### PASSAGE SHOWN
__________

Sadly, no, horrifyingly, there are people today who are deliberately creating hell in life for others to endure. And there are people who are, like Christ is said to have done, passing through hell in life, or who have passed through hell in life, on their way to a resurrection in life.


I set out to find you examples of resurrections in this life, on this side of the undiscovered country. I've heard many over the years, but I didn't want to tell other people's stories for them. I found this first:

"On December 17, 1997, when our son Adam told us he was gay, our world was turned upside down. We were absolutely devastated. We desperately needed someone to comfort us, to assure us that our son, our family would be okay. But we were too embarrassed and scared to admit this secret to anyone, to reach out for comfort."

How much that sounds like the reaction of someone grieving a deceased loved one. I mean no criticism there, not in the slightest. In a very real sense, when a child comes out to his/her parents, one understanding of that child dies, and a new one, hopefully, is reborn.

Resurrected.

I strongly encourage you to read the entire account of Jeff and Patti's son, Adam. Yes, it may wring you from ego to id, but it has an Easter of its own. What follows are some particular passages that wrung me.

"His popularity pretty much ended by the fourth grade when sports became important in the social fabric of the school. Because Adam wanted no part of sports, he hadn't cultivated relationships with other boys, which come naturally by being part of a team. If he were invited to parties, he now started to show signs of being ill at ease and not being included with the other boys. He just didn't seem to fit in because they always gravitated toward sports related activities. Seeing our son being treated as a social misfit was a painful thing to watch. "

"At the local fall fair, Adam was to meet a girl who was interested in him. She was the daughter of the minister of a very large Baptist church. - - - Anyway, without much fanfare, the relationship was over with the Royal family's Princess. - - -Then came the unsettling part. For some unknown reason, she started telling her friends that Adam was gay. Here is a 12 year old girl, clueless about homosexuality, spreading a rumor. This was years before Adam came to grips with his own sexuality so she was just being malicious. She enlisted all those in her sphere of influence, especially those in her youth group at church, to help make Adam's life a living hell. She was very successful."

__________

Carry the passage about Adam and his parents forward, starting right after its final sentence. The records have nothing to do with the passage.

### SUPPLIED MATERIAL
__________

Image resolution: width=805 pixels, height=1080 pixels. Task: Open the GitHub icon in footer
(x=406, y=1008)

__________

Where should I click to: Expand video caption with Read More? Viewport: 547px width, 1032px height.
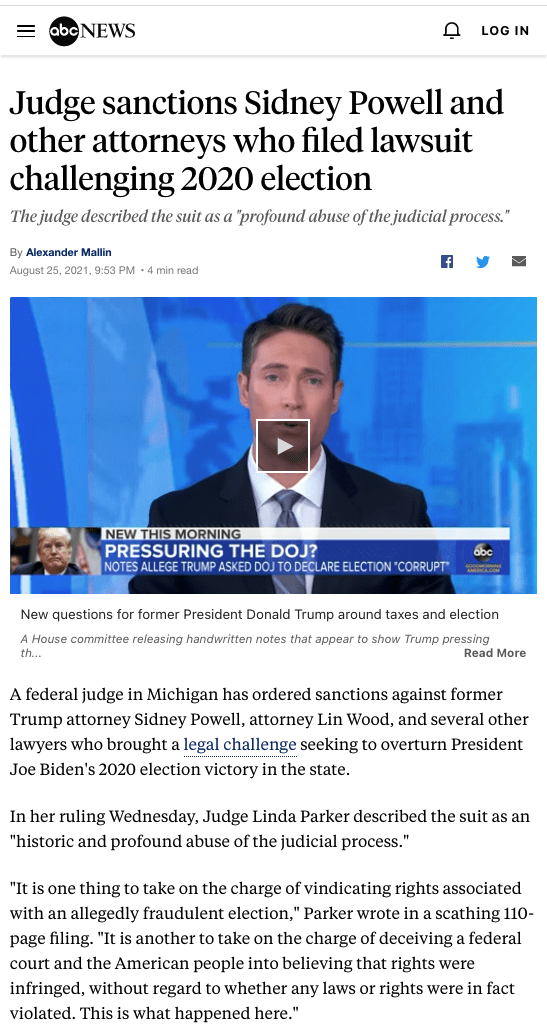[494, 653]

__________

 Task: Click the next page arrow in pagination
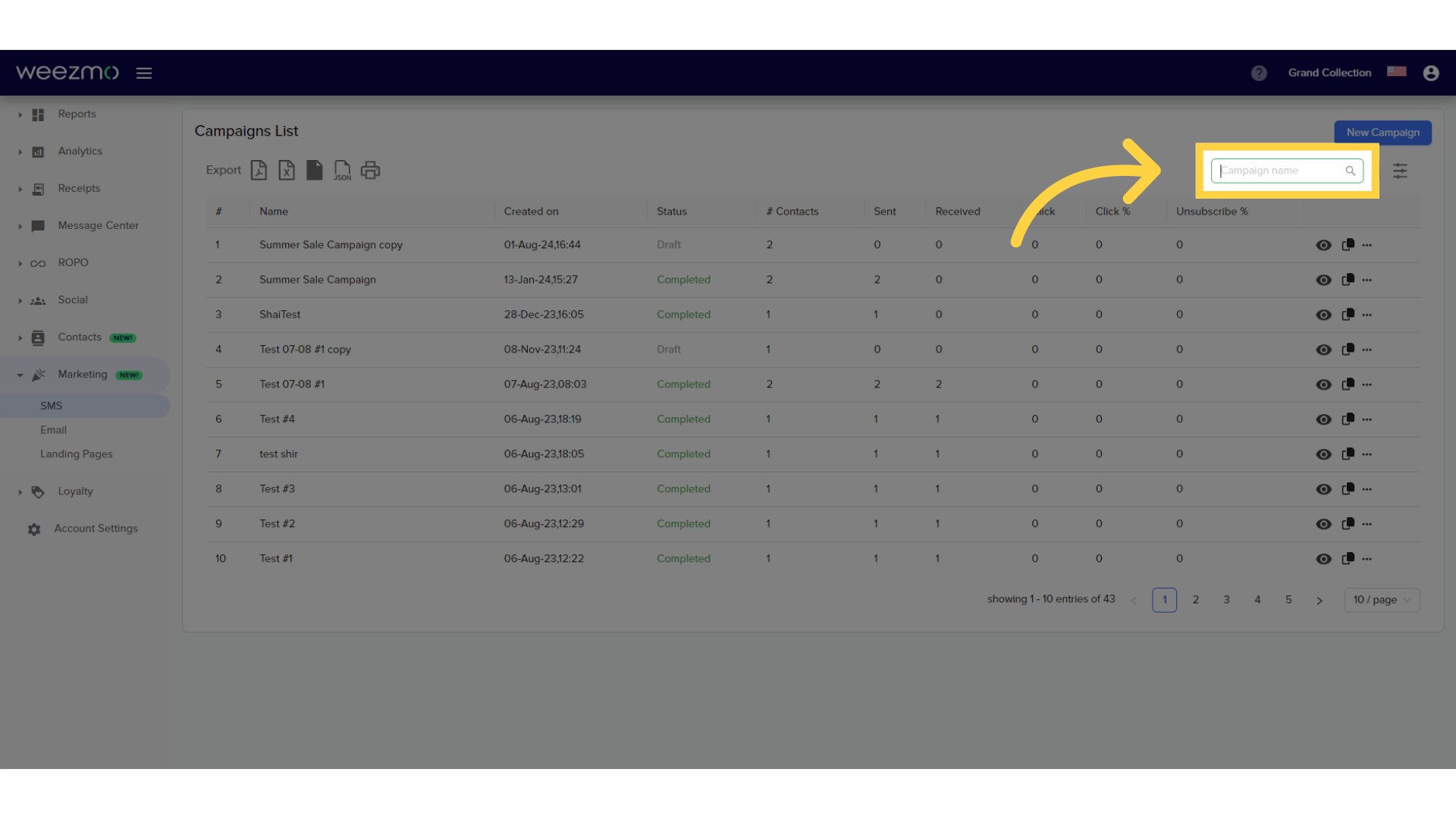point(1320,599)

__________

### OUTPUT OF THE TASK
"Through all of this public pain and humiliation, Adam was constantly wounded and battered but he was never broken. I wonder how many of his classmates could go through that endurance test and come through it like Adam did.
Middle school was a living hell for all of us and we couldn't wait for it to be over. Our hope was that high school would provide a clean start with the students becoming more mature and less cruel. We must have been the most naive parents in the world."

"I started noticing a pulling away from us. He seemed to not be as open as he had in the past about the events of the day. In his eyes I could see a sadness that was bothersome to me. The eyes have always been a window to the soul for me. Especially, in my children. I kept asking him what was wrong. He would say everything was fine. I knew better. I wanted to believe that it was just normal teenage growing up, but I knew deep inside, there was more.
Then, on December 17, 1997, Adam told us he was gay. We don't want to relive those days ever again. They were the most desperate and darkest days I have yet to live. It was so hard to go on every day at work pretending to be okay when what I believed to be the truth about my son was now upside down."


It may sound overly-dramatic to anyone heterosexual, who hasn't been taken into the confidence of a GLBTQ person who they loved and who trusted them, but

realizing that you are not heterosexual, in this world that for all intents and purposes worships heterosexuality, is very much like dying. That's not just my experience, it is something that has been shared with me by gays and lesbians and transgendered people from every walk of life a person can meet in the U.S.

The life you were supposed to have, according to church and school and literature and movies and comics and cartoons and art and everything else - is dead.

In its place is a hell in life - no, not arguing Garland vs. Streisand. Something much, much worse.

A hell made of hate speech on tv, on the internet, in the pulpit, in the newspaper, in paperbacks and movies. A hell where the demons are your classmates, and Cerberus has the face of a certain preacher from Topeka Kansas. A hell where, if you survive to adulthood, and find someone to love an "abomination" like you, you still will not be able to protect your life with that person, you'll always be at best a second class citizen, the scapegoat of every disreputable politician with nothing meaningful to contribute to humanity but his or her own lust for authority over others.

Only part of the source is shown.